Our property hunters cover all of Paris and monitor these dynamics daily. If you have an investment project, let us identify the best opportunities together. Our 16 apartment hunters see hundreds of properties per month and know how to spot micro-neighborhoods on the move before prices catch up with potential.
Key takeaways
There is no best arrondissement to invest in Paris in absolute terms. There is the best arrondissement for your strategy.
For pure yield: 19th, 20th, 13th (3.8 to 4.2% gross). For balanced yield and appreciation: 9th, 10th, 11th, 17th, 14th (3.0 to 3.5% gross + strong appreciation). For wealth security: 6th, 7th, 8th, 16th (2.2 to 2.5% gross but safe-haven value).
The most underestimated factor is capital appreciation. Over 10 years, a property in a gentrifying arrondissement (10th, 11th, 9th) with a 3.2% gross yield almost always outperforms a property in a peripheral arrondissement at 4.2%, thanks to latent capital gains twice as high.
And regardless of arrondissement, micro-location is everything. Two streets apart means 20% in price and a different tenant profile.

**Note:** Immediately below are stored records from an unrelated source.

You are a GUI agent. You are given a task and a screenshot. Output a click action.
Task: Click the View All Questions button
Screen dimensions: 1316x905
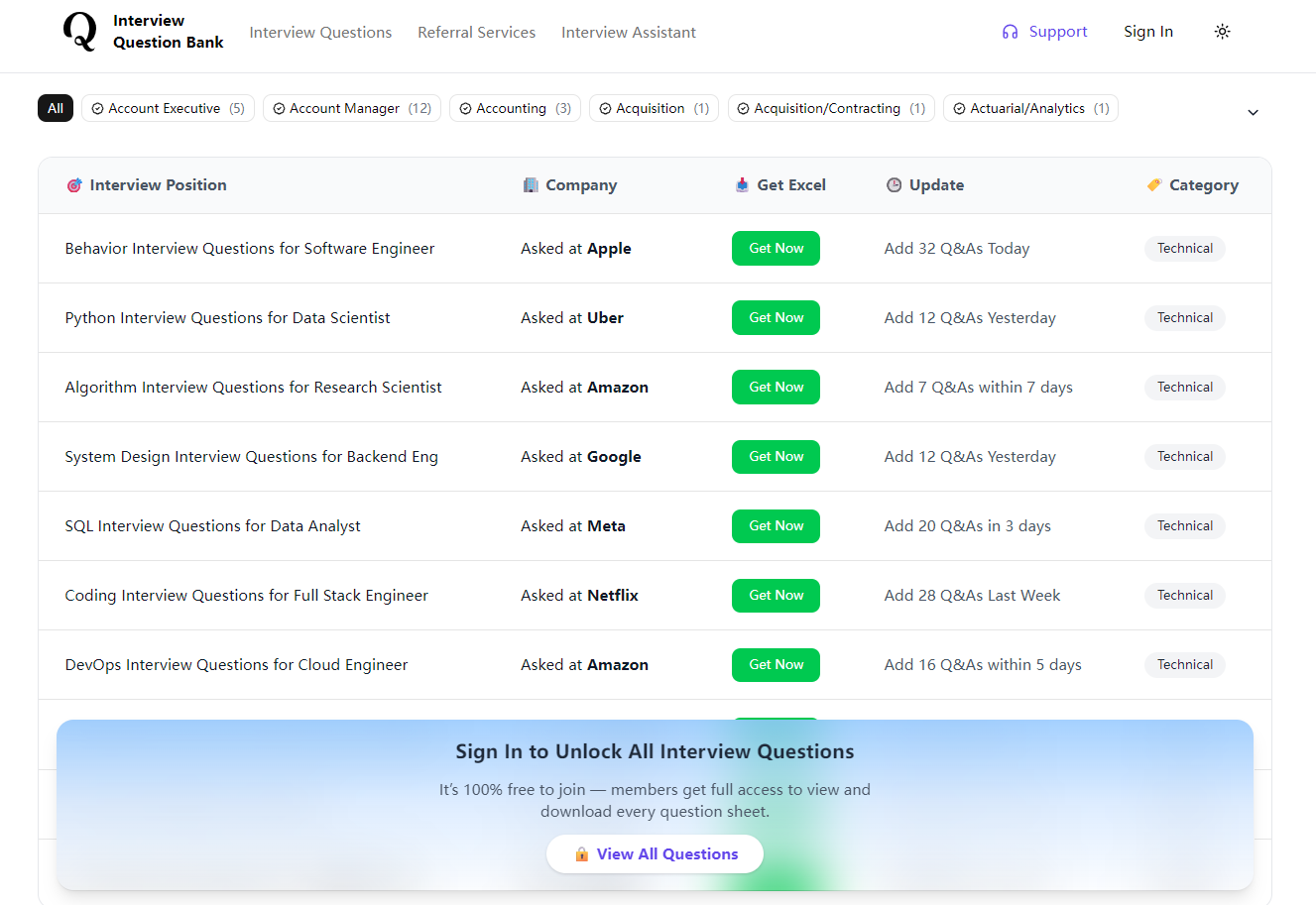coord(655,853)
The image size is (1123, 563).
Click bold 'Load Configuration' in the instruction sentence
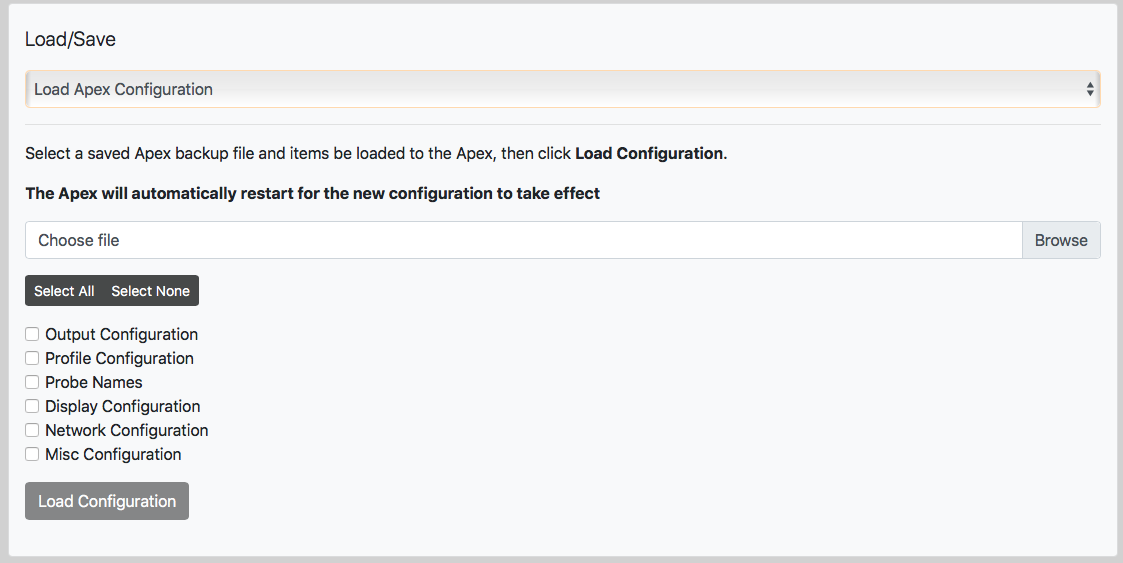[x=649, y=154]
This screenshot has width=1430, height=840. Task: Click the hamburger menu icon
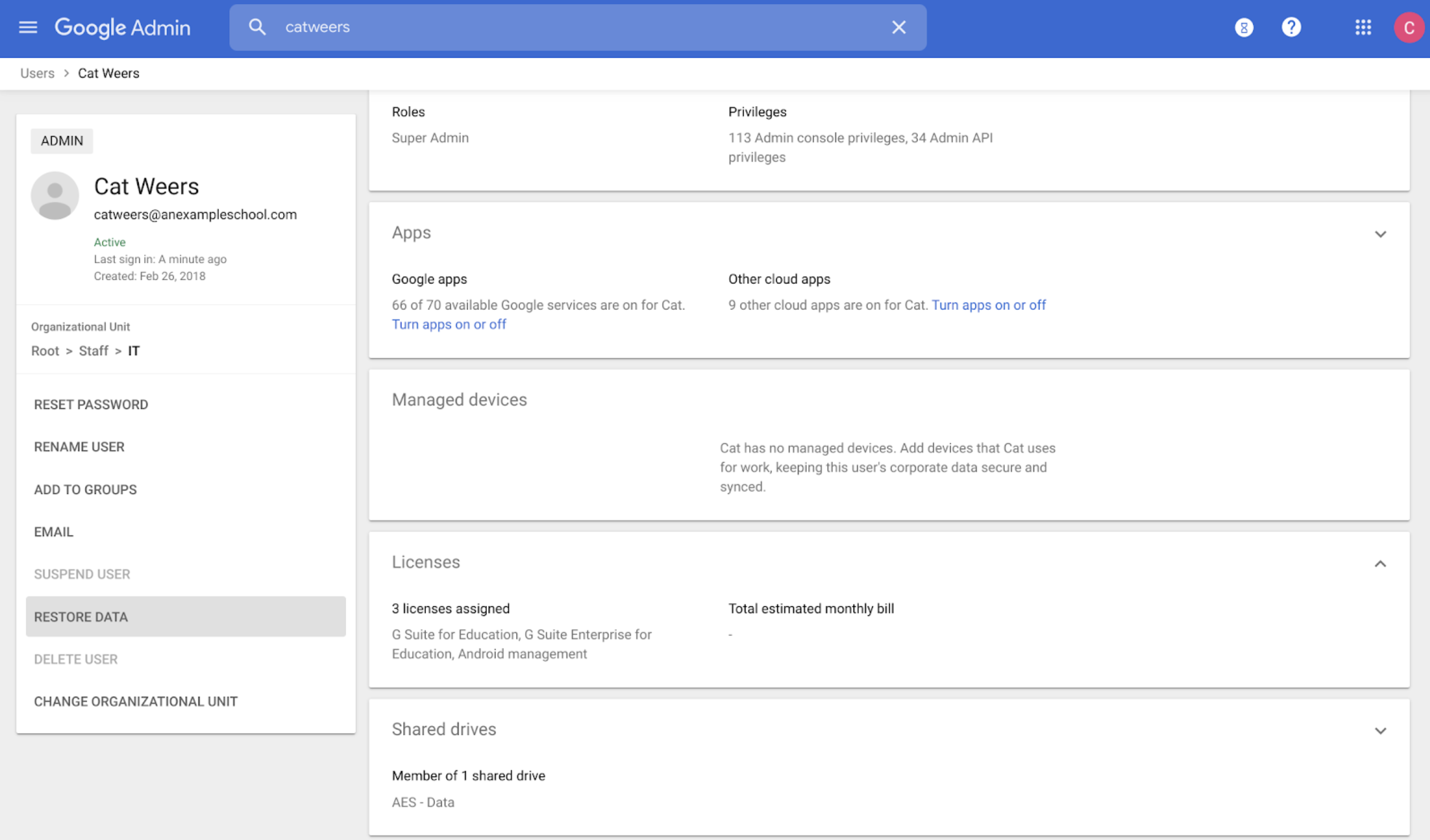click(x=27, y=27)
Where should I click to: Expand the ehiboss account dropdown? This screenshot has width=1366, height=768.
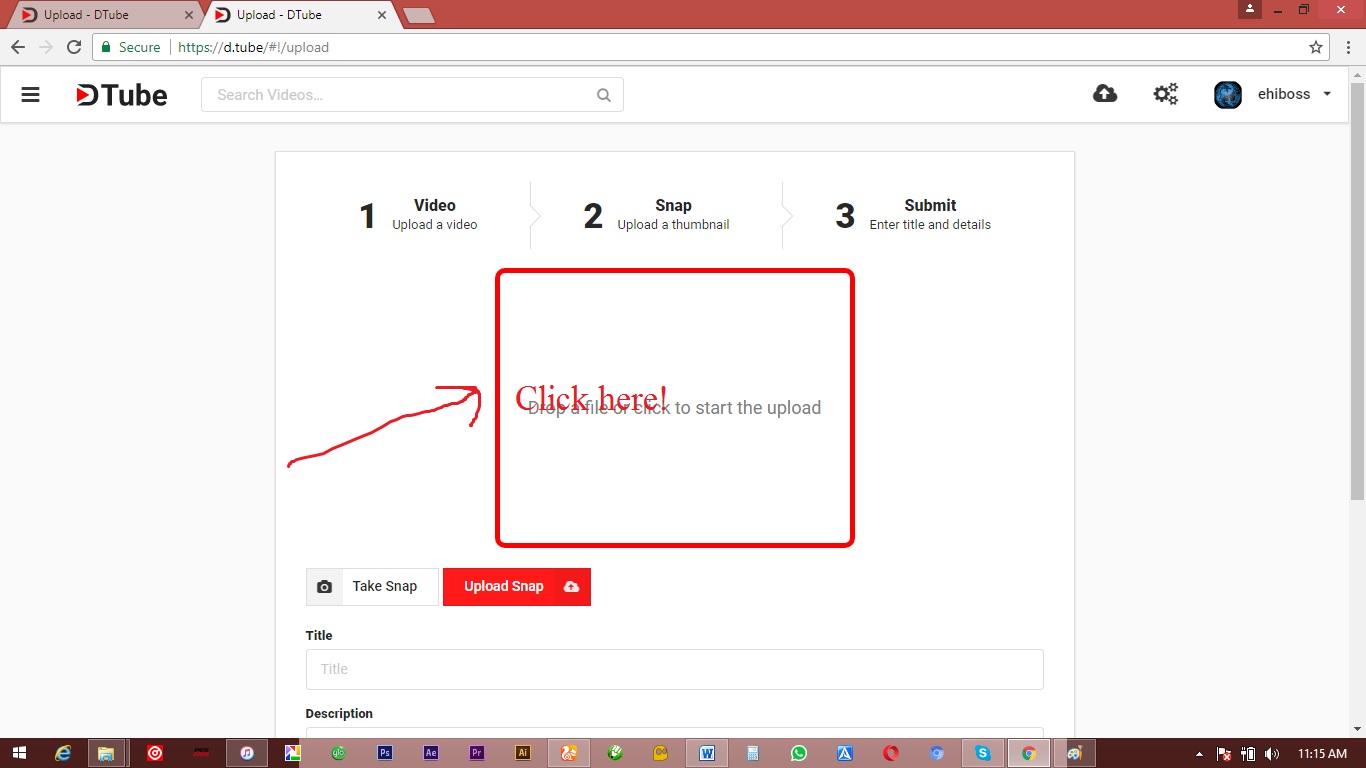(1327, 94)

That is where the expertise of a property hunter who knows every block makes the difference between a good investment and an exceptional one.

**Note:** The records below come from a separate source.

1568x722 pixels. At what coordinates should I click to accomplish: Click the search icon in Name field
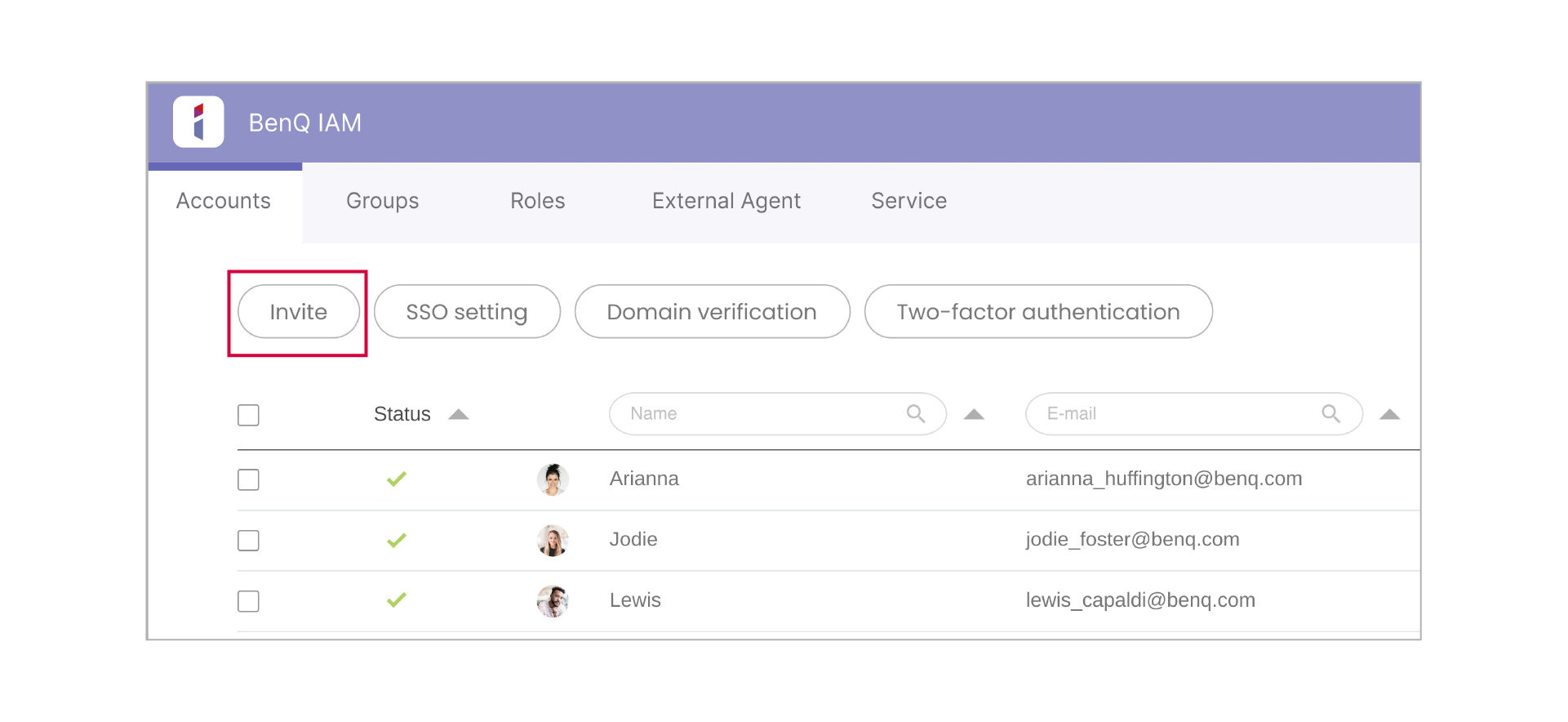pos(915,414)
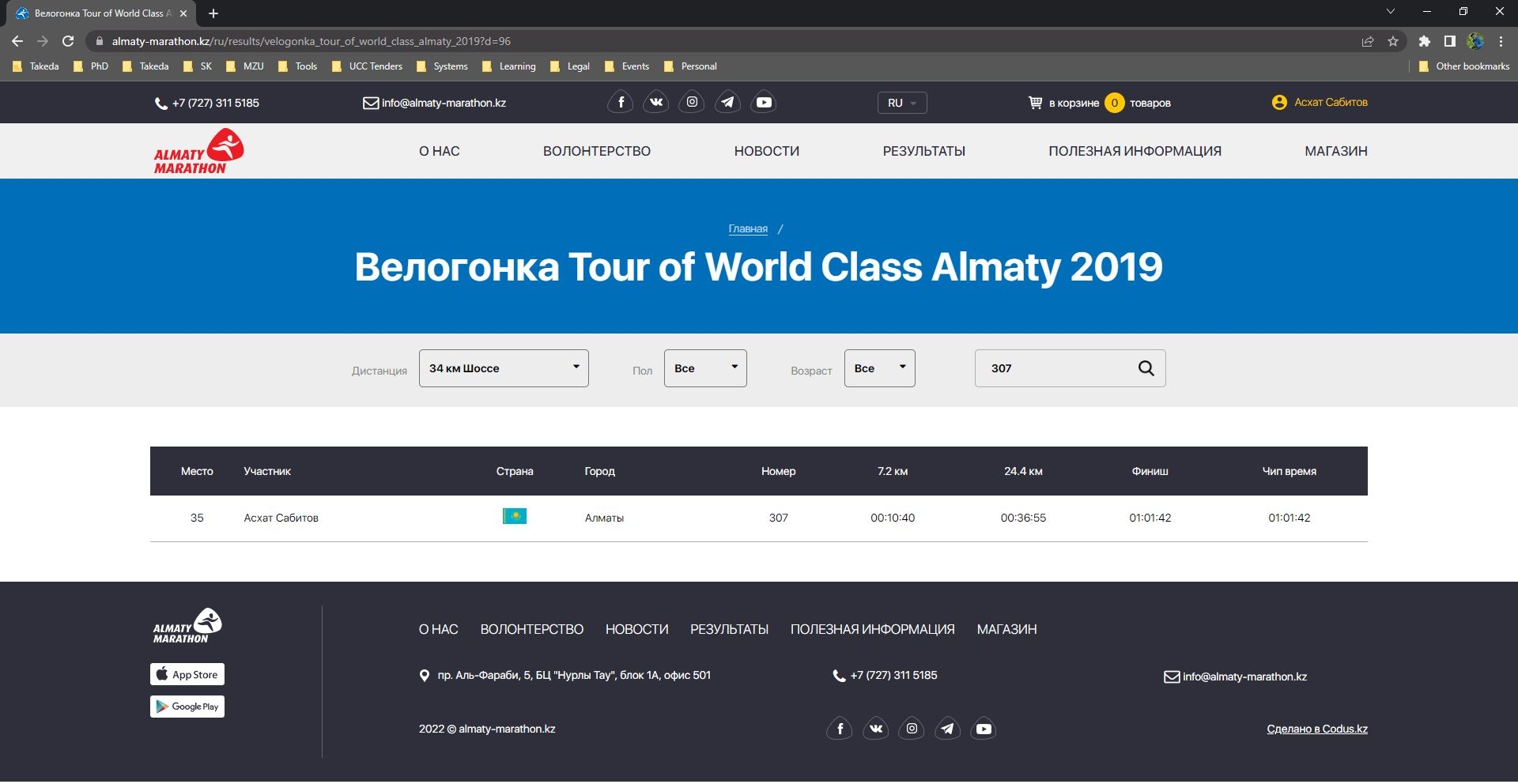The image size is (1518, 784).
Task: Select ВОЛОНТЕРСТВО in the main navigation
Action: 596,151
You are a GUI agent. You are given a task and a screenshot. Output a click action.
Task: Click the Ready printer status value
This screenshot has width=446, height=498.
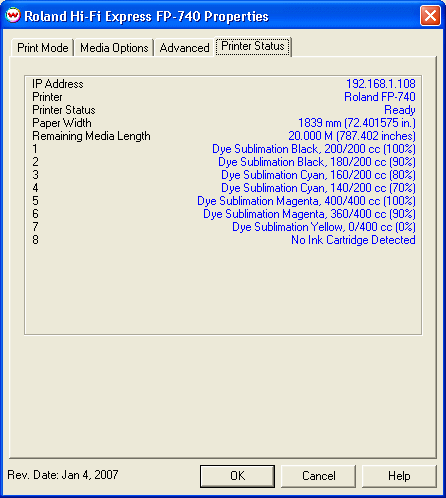tap(400, 110)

Know which profile you identify with? Talk about your project with our property hunters. We turn your strategy into a real property, at the right price, in the right neighborhood, with the right potential. First exchange free, fees 100% on success.
Frequently asked questions
Which is the most profitable arrondissement to invest in Paris in 2026?

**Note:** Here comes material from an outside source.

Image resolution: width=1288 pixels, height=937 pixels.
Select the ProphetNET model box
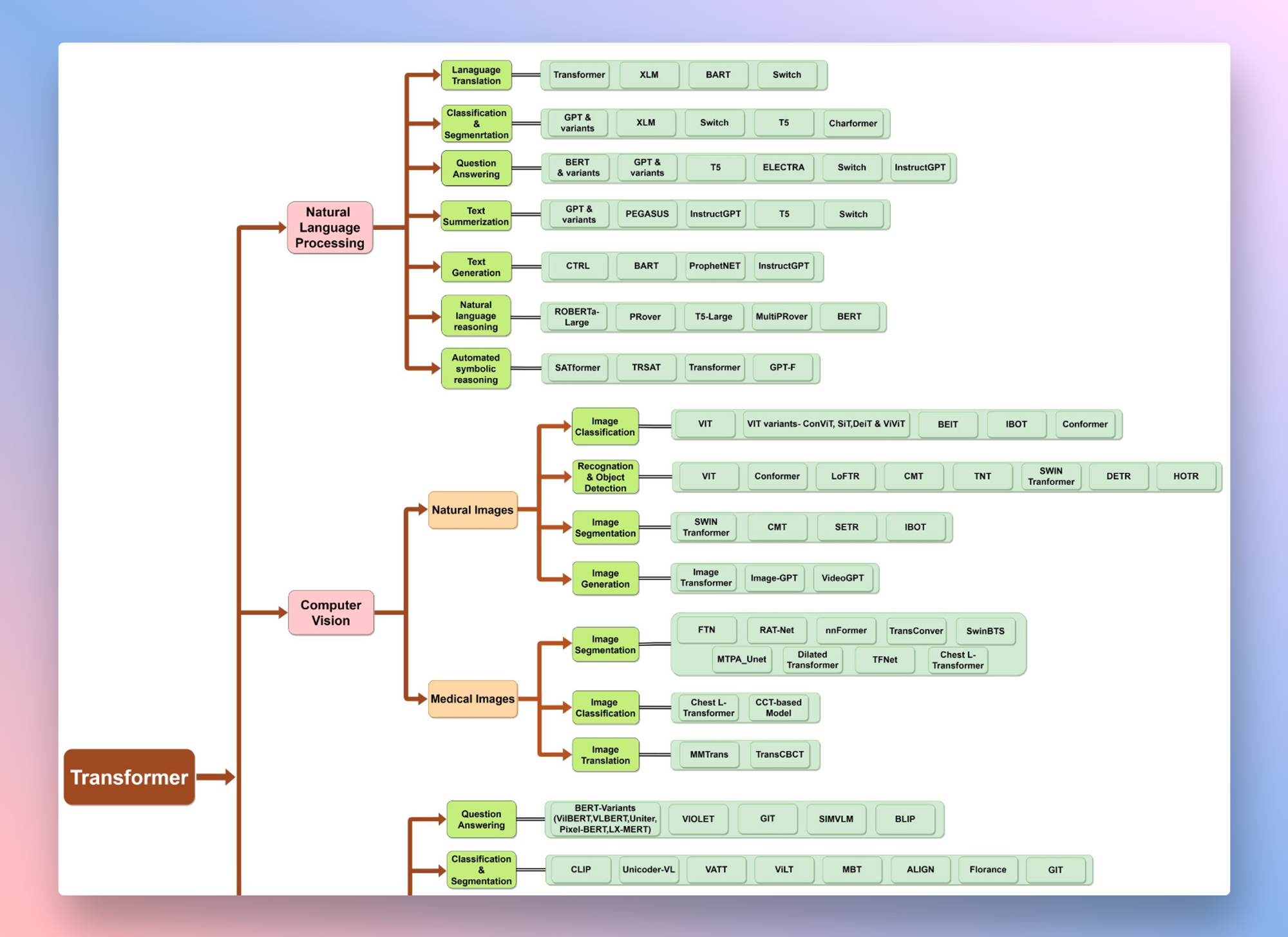[715, 266]
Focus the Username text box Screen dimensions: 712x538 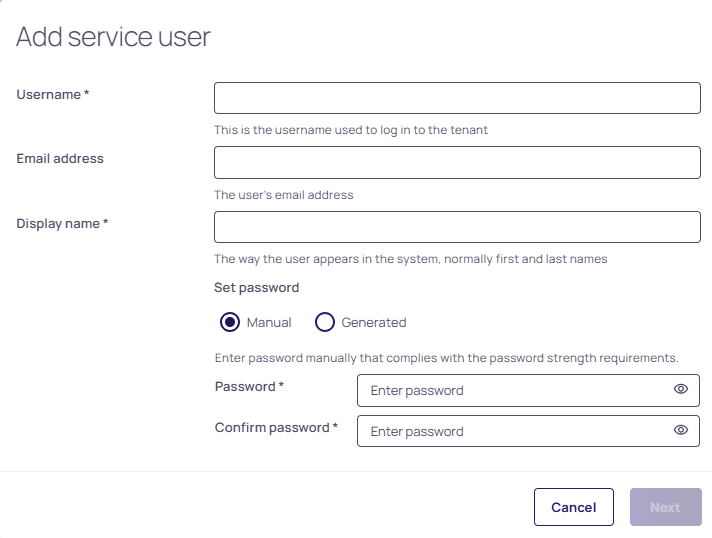pyautogui.click(x=457, y=98)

In pure gross yield, the 19th arrondissement leads with approximately 4.2%, followed by the 20th (4.0%) and the 13th (3.8%). But gross yield is not everything: in total return (rent + capital appreciation), gentrifying arrondissements like the 9th, 10th, and 11th often outperform peripheral arrondissements thanks to annual appreciation of 2.5 to 3.2%.
Is it better to invest in an expensive or inexpensive arrondissement in Paris?
It depends on your strategy. An inexpensive arrondissement (19th, 20th) offers better immediate rental yield and an accessible entry ticket, but less predictable appreciation. An expensive arrondissement (6th, 7th) offers maximum asset security and regular appreciation, but low current yield (2.2-2.3%). The best compromise for most investors lies in the intermediate arrondissements (9th, 10th, 11th, 14th, 17th): decent yield (3.0-3.5%) and dynamic appreciation.
Does the Grand Paris Express change the game for investing?
Yes, but primarily for the inner suburbs. Station openings planned between 2025 and 2030 are reshaping the attractiveness of municipalities like Saint-Denis, Pantin, Montreuil, and Bagneux. Within Paris proper, the impact is more indirect: line extensions and improved suburban connections reinforce the attractiveness of northern and eastern arrondissements (18th, 19th, 20th) already well connected to future lines.